As well as avoiding DOS charset issues, this scheme returns useful error
codes, that we can map back via the pam interface.

This patch also cleans up the interfaces used for password buffers, to
avoid duplication of code.

Andrew Bartlett
(This used to be commit 2a2b1f0c872d154fbcce71a250e23dfad085ba1e)

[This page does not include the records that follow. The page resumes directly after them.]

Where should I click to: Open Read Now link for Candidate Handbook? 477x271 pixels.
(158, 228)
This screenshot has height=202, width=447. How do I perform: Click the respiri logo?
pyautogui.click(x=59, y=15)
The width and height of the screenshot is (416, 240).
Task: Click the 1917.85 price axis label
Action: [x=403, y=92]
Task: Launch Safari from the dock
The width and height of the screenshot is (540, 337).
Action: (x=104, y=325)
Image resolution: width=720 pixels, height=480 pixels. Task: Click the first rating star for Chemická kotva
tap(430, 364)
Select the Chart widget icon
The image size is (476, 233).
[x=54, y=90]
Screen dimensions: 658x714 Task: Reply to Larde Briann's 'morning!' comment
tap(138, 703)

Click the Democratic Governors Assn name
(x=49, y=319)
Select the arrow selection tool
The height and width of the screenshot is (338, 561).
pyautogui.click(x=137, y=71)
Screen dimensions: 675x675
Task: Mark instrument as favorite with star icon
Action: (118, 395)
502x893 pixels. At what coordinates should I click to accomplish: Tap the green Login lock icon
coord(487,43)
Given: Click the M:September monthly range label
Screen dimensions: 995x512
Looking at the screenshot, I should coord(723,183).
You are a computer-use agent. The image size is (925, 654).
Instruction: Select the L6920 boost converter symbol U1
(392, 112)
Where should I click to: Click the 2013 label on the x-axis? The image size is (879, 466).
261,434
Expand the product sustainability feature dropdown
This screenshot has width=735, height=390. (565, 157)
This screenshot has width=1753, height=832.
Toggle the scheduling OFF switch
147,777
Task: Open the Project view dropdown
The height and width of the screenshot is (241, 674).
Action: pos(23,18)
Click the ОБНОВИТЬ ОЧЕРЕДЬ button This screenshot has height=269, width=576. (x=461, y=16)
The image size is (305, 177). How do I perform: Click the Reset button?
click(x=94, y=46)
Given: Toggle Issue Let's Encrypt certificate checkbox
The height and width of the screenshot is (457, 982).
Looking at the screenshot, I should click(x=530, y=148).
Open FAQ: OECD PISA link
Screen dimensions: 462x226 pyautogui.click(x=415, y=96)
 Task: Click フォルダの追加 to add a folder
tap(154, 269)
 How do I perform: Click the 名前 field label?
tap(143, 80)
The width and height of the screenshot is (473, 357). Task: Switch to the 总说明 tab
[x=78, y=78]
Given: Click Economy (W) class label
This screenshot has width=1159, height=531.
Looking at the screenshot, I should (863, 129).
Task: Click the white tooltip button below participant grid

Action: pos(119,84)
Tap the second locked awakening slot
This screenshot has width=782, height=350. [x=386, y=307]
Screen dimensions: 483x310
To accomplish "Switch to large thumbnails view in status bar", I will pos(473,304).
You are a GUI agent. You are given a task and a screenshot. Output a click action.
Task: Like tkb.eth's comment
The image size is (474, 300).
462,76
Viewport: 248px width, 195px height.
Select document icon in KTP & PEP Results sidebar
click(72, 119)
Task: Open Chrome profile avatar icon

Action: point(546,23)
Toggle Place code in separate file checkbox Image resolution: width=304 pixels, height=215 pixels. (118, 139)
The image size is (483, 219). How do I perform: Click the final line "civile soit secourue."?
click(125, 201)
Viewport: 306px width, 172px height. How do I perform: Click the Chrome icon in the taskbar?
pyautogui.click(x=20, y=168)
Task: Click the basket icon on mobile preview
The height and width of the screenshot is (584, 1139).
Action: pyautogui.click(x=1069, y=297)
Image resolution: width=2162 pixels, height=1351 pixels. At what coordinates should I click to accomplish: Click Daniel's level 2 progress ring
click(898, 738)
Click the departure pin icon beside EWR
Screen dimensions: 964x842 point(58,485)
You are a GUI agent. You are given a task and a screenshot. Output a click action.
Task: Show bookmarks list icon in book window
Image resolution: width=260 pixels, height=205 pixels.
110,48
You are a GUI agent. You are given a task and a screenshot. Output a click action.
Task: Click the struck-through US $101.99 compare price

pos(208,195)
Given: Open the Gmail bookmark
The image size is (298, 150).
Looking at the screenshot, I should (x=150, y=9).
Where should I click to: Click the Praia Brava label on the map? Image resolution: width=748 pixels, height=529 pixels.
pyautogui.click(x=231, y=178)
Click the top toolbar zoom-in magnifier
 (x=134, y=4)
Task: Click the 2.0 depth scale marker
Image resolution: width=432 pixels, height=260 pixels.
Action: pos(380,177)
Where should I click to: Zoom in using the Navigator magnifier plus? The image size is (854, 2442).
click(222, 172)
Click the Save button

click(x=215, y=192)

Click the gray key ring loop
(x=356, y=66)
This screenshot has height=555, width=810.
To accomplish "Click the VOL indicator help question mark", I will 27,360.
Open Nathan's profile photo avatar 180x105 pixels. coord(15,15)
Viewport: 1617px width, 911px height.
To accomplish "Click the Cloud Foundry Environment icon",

1 files changed, 7 insertions, 5 deletions

diff --git a/source3/libsmb/clirap.c b/source3/libsmb/clirap.c
index 79ad38fc8c..36bc403e0b 100644
--- a/source3/libsmb/clirap.c
+++ b/source3/libsmb/clirap.c
@@ -291,7 +291,6 @@ BOOL cli_oem_change_password(struct cli_state *cli, const char *user, const char
   char *rparam = NULL;
   char *rdata = NULL;
   unsigned int rprcnt, rdrcnt;
-  pstring dos_new_password;
 
   if (strlen(user) >= sizeof(fstring)-1) {
     DEBUG(0,("cli_oem_change_password: user name %s is too long.\n", user));
@@ -317,10 +316,13 @@ BOOL cli_oem_change_password(struct cli_state *cli, const char *user, const char
    */
   E_deshash(old_password, old_pw_hash);
 
-  clistr_push(cli, dos_new_password, new_password, sizeof(dos_new_password), STR_TERMINATE|STR_ASCII);
-
-  if (!make_oem_passwd_hash( data, dos_new_password, old_pw_hash, False))
-    return False;
+  encode_pw_buffer(data, new_password, STR_ASCII);
+  
+#ifdef DEBUG_PASSWORD
+  DEBUG(100,("make_oem_passwd_hash\n"));
+  dump_data(100, data, 516);
+#endif
+  SamOEMhash( (unsigned char *)data, (unsigned char *)old_pw_hash, 516);
 
   /* 
    * Now place the old password hash in the data.